Task goal:
Since the records include pictures, leave those out while you reproduce exactly and only the lines from the one containing "This screenshot has height=240, width=330." through the one containing "This screenshot has height=205, width=475.", inclusive.

(Dataset entries)

----

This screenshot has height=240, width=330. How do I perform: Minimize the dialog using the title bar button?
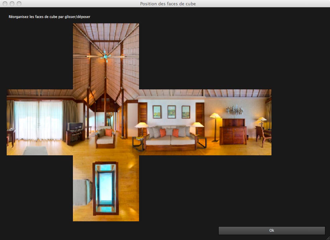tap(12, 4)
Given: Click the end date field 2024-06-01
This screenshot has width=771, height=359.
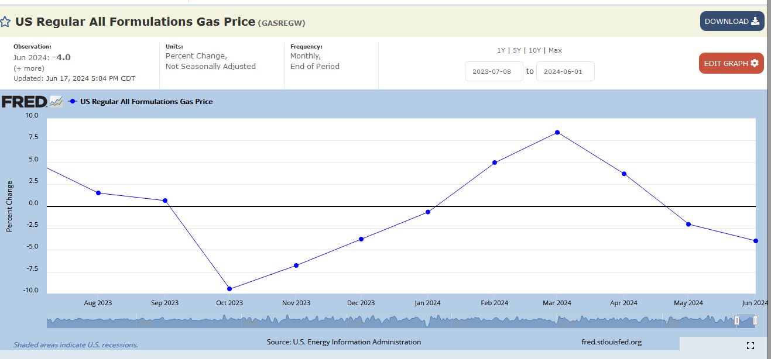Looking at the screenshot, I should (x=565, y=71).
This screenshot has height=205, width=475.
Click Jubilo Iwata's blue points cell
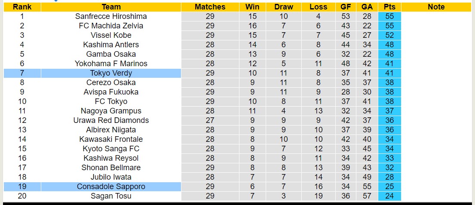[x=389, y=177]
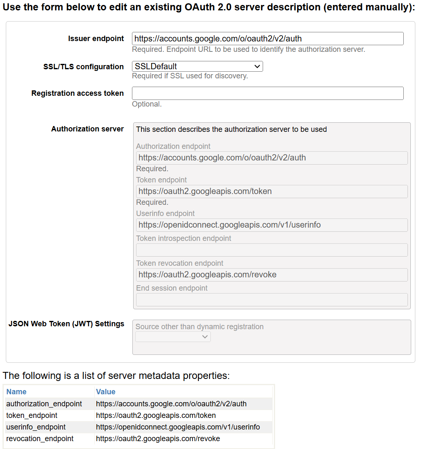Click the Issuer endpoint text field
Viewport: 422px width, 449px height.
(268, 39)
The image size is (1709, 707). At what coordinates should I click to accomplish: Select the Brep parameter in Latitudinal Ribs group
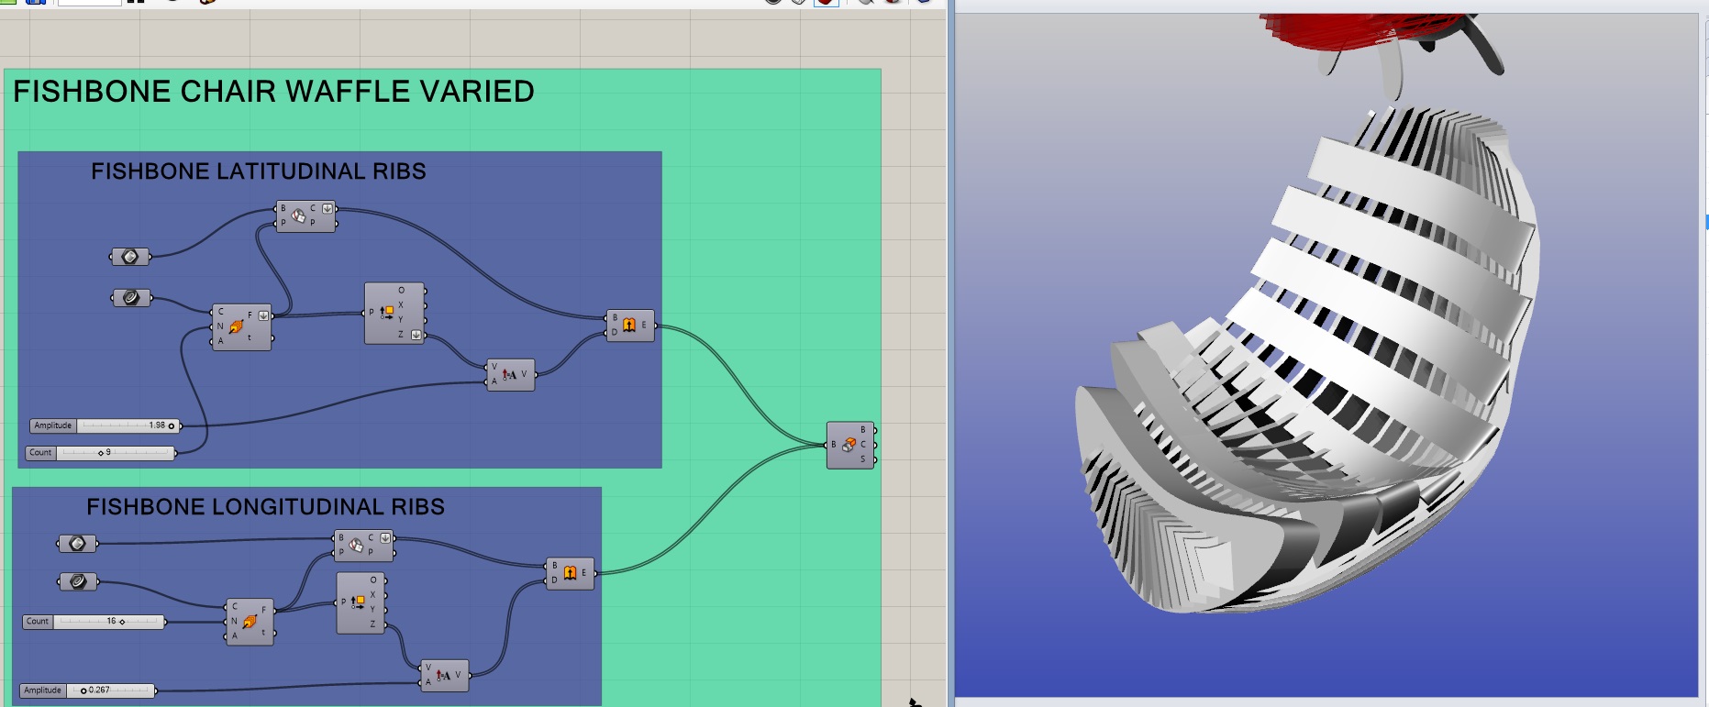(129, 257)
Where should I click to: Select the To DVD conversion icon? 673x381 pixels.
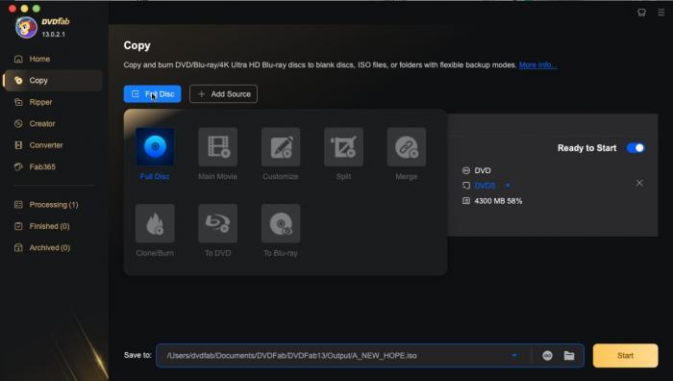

----

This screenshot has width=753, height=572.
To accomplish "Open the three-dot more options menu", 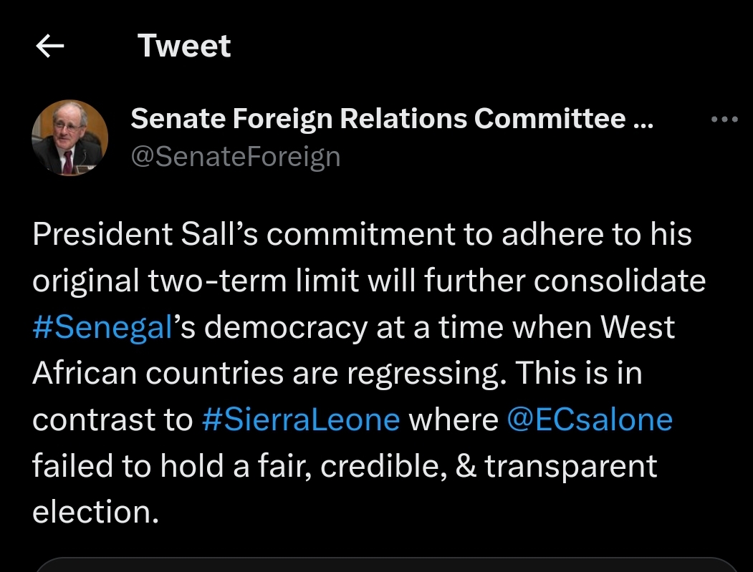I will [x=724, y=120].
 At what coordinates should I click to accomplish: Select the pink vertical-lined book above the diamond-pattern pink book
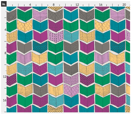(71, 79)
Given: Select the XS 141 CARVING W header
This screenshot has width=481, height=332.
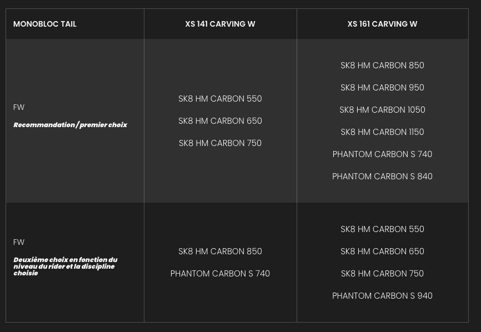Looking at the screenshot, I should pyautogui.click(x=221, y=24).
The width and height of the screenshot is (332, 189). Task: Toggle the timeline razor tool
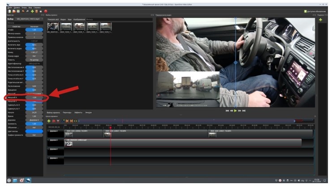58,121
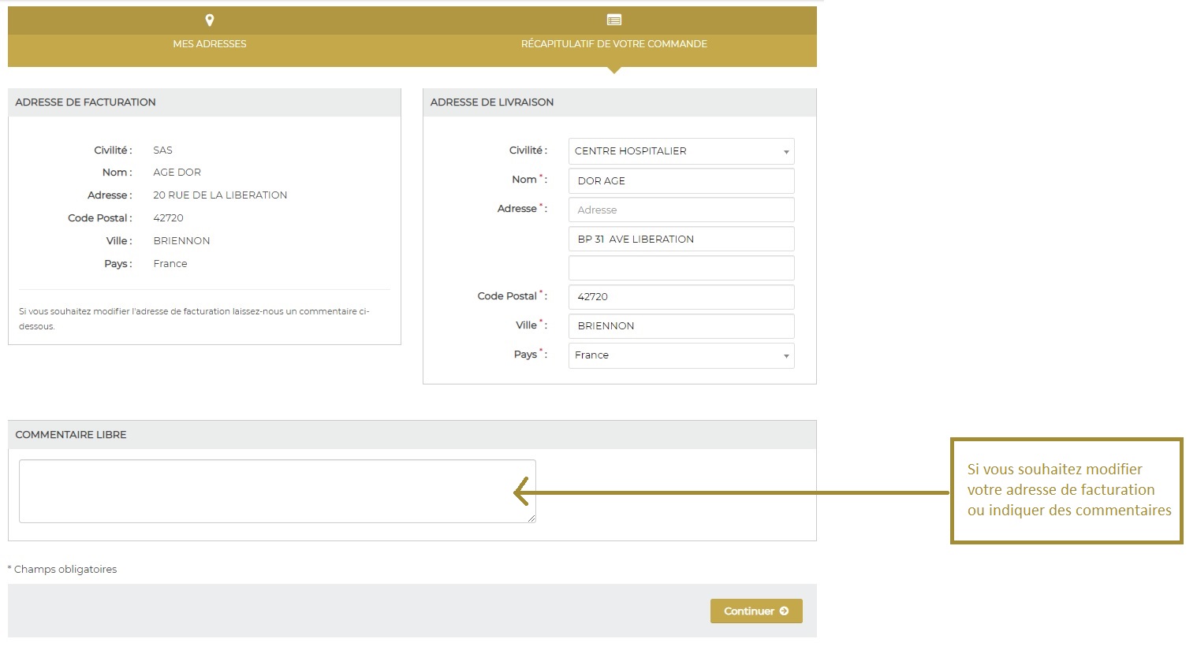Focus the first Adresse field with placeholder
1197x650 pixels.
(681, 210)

----

Output:
This screenshot has height=240, width=330. How do I perform: Minimize the dialog using the title bar button?
tap(12, 4)
Given: Click the end date field 2024-06-01
This screenshot has width=771, height=359.
Looking at the screenshot, I should (x=565, y=71).
This screenshot has height=205, width=475.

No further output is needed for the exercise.